Nasal spray flu vaccine may be back again next season
Panel votes to recommend improved version of FluMist
The nasal spray version of the flu vaccine, popular with children but largely unavailable this season due to questions about its effectiveness, is likely to return next fall.
That could increase the number of children who get vaccinated and at least partially protected from the flu virus, which has contributed to the deaths of 84 children since October andis likely to produce record hospitalizations, according to the U.S. Centers for Disease Control and Prevention.
An expert panel voted Wednesday to recommend use of FluMist, and the CDC is likely to accept the recommendation, according to Dr. Kathleen M. Neuzil, a member of the Advisory Committee on Immunization Practices.

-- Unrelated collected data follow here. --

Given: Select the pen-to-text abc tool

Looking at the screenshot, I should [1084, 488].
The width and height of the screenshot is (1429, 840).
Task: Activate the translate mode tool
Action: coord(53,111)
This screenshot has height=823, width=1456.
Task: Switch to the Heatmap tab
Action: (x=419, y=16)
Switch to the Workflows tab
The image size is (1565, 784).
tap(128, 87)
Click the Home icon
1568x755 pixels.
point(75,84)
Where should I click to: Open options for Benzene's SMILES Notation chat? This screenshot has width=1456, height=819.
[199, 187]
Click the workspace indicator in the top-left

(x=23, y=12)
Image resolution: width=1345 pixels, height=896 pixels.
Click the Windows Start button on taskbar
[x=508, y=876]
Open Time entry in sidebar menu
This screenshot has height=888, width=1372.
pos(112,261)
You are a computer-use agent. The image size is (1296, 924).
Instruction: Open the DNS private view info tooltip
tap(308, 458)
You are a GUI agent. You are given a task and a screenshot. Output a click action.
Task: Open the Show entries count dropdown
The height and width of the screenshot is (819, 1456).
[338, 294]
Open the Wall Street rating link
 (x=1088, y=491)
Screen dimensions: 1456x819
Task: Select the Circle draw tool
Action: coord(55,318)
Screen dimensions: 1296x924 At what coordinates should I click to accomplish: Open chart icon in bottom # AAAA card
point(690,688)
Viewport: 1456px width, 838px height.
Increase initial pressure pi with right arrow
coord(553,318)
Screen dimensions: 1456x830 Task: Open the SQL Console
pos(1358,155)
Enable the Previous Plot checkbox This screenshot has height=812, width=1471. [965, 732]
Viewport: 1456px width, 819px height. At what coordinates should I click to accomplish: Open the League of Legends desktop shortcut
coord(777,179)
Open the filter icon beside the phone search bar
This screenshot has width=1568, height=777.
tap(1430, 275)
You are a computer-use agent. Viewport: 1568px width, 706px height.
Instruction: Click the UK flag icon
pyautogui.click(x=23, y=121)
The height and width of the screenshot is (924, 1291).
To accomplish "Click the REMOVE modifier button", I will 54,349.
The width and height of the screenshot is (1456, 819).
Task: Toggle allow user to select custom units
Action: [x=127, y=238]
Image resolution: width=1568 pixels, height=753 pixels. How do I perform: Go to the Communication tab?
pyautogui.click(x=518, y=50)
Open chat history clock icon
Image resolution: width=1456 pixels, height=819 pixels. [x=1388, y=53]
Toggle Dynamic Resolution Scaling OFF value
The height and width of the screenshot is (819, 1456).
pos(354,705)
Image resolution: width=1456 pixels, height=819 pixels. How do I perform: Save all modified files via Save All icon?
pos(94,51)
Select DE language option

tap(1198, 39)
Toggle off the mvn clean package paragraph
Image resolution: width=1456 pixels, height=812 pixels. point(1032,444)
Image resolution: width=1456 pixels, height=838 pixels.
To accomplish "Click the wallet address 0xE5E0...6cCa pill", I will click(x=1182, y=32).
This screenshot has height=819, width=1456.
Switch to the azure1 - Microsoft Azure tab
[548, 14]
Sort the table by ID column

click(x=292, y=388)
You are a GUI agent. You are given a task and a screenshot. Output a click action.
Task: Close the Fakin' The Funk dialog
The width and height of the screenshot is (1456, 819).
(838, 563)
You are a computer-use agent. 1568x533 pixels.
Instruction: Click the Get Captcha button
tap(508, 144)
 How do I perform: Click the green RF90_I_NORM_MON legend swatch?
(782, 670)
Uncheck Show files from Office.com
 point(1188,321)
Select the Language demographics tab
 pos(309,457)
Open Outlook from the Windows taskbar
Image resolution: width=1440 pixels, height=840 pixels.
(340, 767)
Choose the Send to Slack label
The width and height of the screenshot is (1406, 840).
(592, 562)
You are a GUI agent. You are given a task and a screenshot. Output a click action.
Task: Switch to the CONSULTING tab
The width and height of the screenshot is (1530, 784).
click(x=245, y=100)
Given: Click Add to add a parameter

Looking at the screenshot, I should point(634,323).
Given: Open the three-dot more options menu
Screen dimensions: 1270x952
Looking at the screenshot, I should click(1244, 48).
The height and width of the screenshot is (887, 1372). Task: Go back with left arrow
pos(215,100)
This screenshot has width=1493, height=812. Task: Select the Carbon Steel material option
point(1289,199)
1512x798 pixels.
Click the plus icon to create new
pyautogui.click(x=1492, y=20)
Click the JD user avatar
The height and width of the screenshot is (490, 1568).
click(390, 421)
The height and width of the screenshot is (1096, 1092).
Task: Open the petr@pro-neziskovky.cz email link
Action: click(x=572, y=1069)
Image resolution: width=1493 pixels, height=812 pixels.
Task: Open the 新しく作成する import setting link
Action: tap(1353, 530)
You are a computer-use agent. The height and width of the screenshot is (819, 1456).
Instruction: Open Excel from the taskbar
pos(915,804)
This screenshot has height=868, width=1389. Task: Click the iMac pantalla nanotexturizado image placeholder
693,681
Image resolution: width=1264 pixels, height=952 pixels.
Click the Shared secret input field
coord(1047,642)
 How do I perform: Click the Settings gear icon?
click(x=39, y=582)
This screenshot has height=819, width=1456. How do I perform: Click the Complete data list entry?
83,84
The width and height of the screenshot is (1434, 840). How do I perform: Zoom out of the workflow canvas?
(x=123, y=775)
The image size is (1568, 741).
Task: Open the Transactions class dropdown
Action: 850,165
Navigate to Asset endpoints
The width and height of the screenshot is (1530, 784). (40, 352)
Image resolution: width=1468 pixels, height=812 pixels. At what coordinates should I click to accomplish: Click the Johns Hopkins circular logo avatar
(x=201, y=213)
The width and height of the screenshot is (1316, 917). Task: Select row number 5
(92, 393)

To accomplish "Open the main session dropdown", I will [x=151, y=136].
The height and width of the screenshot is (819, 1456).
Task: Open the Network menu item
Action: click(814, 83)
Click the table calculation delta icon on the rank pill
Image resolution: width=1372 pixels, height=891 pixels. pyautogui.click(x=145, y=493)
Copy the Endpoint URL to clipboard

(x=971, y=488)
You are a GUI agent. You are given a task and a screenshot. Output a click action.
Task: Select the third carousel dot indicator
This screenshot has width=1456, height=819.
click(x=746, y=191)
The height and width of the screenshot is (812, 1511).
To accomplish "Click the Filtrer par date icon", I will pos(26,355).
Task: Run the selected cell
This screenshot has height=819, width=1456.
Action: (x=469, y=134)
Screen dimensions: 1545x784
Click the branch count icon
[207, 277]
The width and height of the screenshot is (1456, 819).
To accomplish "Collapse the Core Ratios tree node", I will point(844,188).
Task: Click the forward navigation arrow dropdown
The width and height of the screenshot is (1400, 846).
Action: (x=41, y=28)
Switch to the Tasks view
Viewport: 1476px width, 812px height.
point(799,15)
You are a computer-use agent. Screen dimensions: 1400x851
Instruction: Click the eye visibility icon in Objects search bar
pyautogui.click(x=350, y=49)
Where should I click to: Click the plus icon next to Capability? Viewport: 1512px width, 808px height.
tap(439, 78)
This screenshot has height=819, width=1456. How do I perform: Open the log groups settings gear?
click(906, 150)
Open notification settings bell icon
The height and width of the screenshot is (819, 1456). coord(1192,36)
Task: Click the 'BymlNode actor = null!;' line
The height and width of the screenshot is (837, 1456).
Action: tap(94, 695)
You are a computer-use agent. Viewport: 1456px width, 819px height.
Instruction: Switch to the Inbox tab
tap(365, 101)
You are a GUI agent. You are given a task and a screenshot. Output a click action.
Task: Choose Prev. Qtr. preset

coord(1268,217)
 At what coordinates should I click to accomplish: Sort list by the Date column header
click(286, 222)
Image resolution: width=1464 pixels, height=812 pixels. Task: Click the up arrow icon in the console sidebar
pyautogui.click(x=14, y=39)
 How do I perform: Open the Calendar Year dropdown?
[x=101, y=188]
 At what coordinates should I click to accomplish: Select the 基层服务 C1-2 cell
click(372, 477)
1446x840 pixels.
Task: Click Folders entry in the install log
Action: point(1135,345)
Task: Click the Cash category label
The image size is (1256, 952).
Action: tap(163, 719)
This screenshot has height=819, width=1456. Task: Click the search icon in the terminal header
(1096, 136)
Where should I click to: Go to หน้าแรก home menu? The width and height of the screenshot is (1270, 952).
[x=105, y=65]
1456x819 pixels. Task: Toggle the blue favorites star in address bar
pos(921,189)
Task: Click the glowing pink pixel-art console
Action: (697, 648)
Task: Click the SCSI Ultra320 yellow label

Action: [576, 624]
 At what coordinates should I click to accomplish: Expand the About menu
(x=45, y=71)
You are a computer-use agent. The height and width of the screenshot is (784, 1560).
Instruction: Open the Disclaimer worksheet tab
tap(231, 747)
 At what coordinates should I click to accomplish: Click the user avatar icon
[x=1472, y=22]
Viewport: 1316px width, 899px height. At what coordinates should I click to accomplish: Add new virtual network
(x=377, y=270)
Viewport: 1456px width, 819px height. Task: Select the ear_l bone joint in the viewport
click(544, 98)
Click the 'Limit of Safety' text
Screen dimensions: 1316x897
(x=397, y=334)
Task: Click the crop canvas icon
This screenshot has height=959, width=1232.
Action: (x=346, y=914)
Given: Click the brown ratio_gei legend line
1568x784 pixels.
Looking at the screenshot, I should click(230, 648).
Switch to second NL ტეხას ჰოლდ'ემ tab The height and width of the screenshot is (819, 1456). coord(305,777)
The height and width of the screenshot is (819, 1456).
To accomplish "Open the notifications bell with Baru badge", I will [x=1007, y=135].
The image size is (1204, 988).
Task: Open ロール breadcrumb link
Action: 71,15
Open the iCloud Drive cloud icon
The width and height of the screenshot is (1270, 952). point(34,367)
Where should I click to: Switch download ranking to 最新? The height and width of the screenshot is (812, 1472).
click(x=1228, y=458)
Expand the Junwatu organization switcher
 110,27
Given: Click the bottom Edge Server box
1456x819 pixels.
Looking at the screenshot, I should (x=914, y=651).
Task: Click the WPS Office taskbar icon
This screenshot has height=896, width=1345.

“In all, we want to give parents and children the broadest choice possible for influenza prevention,” said Neuzil, a professor of medicine and pediatrics and director of the Center for Vaccine Development at the University of Maryland School of Medicine.
The panel had said in 2016, after reviewing three years of data, that the mist didn’t work. At the time, the nasal spray represented about 8 percent of vaccine supplies, but a third of children 2 and older were using it.
Neuzil said the American Academy of Pediatrics has not yet made a recommendation about its use, which could be influential. But she said that manufacturer’s effort to improve the vaccine and pooled results from studies since 2016 have shown overall effectiveness against circulating strains.
“We are pleased that the ACIP has voted in support of a renewed recommendation for FluMist Quadrivalent in the U.S.,” said Gregory Keenan, vice president of U.S. medical affairs for AstraZeneca, parent company of Gaithersburg-based MedImmune, which produces FluMist.